The first event is flipping the coin. The two possible outcomes are ‘heads’ and ‘tails’. These are mutually exclusive events. They cannot happen at the same time.

The second event is rolling the dice. The possible outcomes are ‘1’, ‘2’, ‘3’, ‘4’, ‘5’ and ‘6’. However, the question is only interested in ‘6’, so we can have a ‘6’ branch and a ‘not a 6 ’ branch.

These outcomes can occur whether the coin landed on heads or tails so we add these outcomes to the end of both branches in order to show all possible combinations of outcomes.

The probability of getting a ‘6’ is \frac{1}{6}.

The probability of getting ‘not a 6 ’ will be 1-\frac{1}{6} = \frac{5}{6} .

Remember that the probabilities on each set of branches add up to \bf{1} .

We want the probability of getting a tail and a 6 so we follow the path that shows tail and 6.

The AND rule for probability states that \text{P (A and B) }=\text{P(A)} \times \text{P(B)} .

Taking the probabilities from the corresponding branches of the tree diagram, we get

Probability of getting a ‘tail’ and a ‘6’ is

\frac{1}{2}\times \frac{1}{6}=\frac{1}{12} .

Tree diagrams can be used for both independent and dependent events.

The events ‘flipping a coin’ and ‘rolling a dice’ are independent events – where the outcome of one event does not affect the outcome of the other event.

Events can also be dependent events – where the outcome of one event depends upon what has happened before.

## How to use a tree diagram to find probability

In order to use a tree diagram to find probability:

1. Fill in the probabilities on the branches.
2. Consider which outcomes are required to answer the question.
3. Find the probability of those outcomes by multiplying along the branches.
4. Use the probability/probabilities you have calculated to answer the question.

## Probability tree diagram examples

### Example 1: two independent events

A spinner is spun twice.
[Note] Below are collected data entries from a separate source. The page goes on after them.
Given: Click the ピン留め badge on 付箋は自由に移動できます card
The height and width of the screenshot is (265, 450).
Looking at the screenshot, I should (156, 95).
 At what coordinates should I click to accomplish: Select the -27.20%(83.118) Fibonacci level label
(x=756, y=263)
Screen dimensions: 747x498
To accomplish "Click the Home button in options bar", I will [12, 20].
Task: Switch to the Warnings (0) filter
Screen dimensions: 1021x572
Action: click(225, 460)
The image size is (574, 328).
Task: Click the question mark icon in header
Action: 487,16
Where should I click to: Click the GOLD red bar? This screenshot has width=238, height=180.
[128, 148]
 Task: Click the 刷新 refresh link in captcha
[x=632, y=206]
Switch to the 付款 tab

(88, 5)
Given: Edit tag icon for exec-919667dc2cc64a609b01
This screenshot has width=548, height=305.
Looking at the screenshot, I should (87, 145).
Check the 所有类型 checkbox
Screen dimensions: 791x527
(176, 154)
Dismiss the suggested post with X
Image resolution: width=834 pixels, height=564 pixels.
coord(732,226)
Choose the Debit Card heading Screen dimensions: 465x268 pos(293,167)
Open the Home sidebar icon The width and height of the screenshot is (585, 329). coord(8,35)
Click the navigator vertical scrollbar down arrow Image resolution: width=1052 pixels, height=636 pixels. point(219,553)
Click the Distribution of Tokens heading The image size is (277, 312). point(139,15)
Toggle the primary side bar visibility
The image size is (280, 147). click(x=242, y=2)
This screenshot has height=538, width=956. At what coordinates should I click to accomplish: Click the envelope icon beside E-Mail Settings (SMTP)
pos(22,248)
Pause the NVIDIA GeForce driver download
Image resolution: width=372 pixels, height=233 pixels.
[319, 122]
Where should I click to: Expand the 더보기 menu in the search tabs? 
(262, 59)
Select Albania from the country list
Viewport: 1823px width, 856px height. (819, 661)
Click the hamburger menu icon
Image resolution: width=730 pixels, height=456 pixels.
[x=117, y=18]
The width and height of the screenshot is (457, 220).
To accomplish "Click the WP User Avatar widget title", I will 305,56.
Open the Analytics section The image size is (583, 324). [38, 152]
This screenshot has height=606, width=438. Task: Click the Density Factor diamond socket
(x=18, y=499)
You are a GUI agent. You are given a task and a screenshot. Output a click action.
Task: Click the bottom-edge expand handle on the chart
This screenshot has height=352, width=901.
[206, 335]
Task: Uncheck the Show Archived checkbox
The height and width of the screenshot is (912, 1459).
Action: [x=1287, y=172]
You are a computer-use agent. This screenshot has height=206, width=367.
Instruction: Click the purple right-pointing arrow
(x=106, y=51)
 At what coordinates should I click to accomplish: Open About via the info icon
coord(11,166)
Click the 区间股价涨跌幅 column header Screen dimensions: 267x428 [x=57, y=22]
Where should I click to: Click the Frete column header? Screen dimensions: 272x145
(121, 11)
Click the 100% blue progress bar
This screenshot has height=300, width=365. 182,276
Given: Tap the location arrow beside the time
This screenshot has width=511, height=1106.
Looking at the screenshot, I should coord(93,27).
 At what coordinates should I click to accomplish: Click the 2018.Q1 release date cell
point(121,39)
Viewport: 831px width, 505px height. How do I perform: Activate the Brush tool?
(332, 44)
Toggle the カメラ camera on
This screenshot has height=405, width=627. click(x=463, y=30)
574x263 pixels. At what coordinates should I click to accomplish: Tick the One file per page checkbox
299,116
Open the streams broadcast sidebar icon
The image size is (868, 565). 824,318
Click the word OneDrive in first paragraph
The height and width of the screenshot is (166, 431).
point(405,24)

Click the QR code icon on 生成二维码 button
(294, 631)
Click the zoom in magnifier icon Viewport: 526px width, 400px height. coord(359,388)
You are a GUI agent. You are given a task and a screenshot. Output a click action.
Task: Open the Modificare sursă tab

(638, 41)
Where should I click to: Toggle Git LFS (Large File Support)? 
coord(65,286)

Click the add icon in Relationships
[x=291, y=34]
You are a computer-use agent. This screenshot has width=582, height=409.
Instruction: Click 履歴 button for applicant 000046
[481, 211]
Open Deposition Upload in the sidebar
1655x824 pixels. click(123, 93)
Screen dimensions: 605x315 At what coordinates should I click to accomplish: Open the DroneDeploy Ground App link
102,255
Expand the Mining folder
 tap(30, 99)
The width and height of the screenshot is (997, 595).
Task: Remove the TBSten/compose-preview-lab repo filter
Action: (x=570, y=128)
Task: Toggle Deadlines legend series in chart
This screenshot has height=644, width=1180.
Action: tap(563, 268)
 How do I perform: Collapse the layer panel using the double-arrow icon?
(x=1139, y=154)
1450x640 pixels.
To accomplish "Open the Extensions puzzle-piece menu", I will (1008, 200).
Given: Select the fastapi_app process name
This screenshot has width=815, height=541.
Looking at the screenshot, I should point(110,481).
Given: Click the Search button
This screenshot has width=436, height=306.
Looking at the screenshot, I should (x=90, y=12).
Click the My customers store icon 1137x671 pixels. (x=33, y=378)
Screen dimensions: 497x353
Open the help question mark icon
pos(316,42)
It can land on red or it can land on blue.

Complete the tree diagram.

Work out the probability that both spins will land on blue.

1. Fill in the probabilities on the branches.

We have been given the probability of the spinner landing on red. We can work out the probability of the spinner landing on blue by using the fact that the probabilities on each set of branches add up to 1.

P(\text{blue})=1-P(\text{red})=1-\frac{1}{5}=\frac{4}{5}

Since the two spins are independent we can use the same probabilities for the second set of branches.

2Consider which outcomes are required to answer the question.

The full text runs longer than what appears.